The men, who all worked for the Great Central Railway Company (GCRC), have already been honoured by a war memorial outside the Holiday Inn Royal Victoria, the former site of Sheffield's Victoria Station.
Since that memorial was unveiled three years
ago, members of the Great Central Railway Society have worked to research and record personal details of the men, including where they came from, where they lived, their regiment and the circumstances of their deaths.
They have discovered the victims included a 15-year-old boy, an Italian and a German.
At a ceremony today the society will present bound copies of the record to the hotel for display in the hotel's reception area.
Representatives from the Imperial War Museum, York Railway Museum and the Sheffield local history library will also be given copies at the event.
Society member Ken Grainger, who carried most of the research, said: "The network stretched from London right up to Sheffield, west to Manchester and east to north Lincolnshire and Grimsby so men from across that area worked for the company.
"The oldest gentlemen we found was Bill Prior who died in his late 60s while in the Royal Defence Core. The youngest was Charles Larson at just 15 years old who was on the SS Leicester ship which was on Royal Naval Service when it was brought down in the Channel.
"Another interesting fact that we discovered is that more of the men were killed on 1 July 1916, the first day of the Somme, than any other. On that day the Sheffield City Battalion were involved in the battle of Serre, the Grimsby Chums were at La Boisselle and the Manchester's at Montauban – all suffered dreadful losses.

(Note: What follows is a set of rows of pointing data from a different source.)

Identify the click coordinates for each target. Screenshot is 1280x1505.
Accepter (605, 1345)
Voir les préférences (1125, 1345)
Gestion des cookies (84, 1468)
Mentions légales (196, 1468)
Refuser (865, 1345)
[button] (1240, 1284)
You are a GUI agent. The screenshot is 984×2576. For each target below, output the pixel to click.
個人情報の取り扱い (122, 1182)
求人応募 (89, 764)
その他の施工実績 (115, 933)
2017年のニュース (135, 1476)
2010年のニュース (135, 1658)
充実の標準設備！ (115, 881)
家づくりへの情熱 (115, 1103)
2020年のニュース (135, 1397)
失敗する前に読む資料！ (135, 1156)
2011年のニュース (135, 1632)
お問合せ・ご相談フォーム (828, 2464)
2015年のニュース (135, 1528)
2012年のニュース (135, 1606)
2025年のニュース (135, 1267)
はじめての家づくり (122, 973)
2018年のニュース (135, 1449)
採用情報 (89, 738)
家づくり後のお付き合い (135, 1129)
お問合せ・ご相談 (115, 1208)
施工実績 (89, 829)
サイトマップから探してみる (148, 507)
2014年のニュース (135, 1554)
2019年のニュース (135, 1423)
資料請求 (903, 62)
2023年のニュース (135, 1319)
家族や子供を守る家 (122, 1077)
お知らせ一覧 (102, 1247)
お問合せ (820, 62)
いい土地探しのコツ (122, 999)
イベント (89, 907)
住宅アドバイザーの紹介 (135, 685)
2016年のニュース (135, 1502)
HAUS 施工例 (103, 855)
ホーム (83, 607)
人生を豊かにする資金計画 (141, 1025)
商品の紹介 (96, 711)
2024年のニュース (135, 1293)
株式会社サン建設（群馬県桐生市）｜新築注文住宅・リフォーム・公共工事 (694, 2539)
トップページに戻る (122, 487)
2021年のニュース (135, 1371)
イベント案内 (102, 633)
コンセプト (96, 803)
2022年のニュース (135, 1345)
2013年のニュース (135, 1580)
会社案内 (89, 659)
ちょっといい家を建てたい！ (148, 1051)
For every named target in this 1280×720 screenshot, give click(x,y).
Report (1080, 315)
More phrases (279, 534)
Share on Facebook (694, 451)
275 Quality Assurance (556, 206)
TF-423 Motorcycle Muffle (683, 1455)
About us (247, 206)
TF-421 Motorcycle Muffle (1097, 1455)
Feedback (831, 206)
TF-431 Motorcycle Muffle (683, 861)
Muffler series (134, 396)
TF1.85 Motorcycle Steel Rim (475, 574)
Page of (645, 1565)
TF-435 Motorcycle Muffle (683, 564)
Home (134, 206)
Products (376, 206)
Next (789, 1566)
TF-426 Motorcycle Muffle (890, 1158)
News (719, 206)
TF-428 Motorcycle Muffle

"The Italian gentleman, Angelo Fantozzi, came over to Sheffield as a child but when Italy joined the war in 1915 he went back to his homeland to join the army there.
"Strangely, we also found a German man, Gerhard Brumund, who was living in Grimsby but was a member of the kitchen staff also on the SS Leicester ship."
Hermann Beck, co-owner and general manager of the Holiday Inn Royal Victoria, said: "We are privileged to be holding this ceremony at the hotel and delighted that we will have a document which gives details of all those men on the memorial."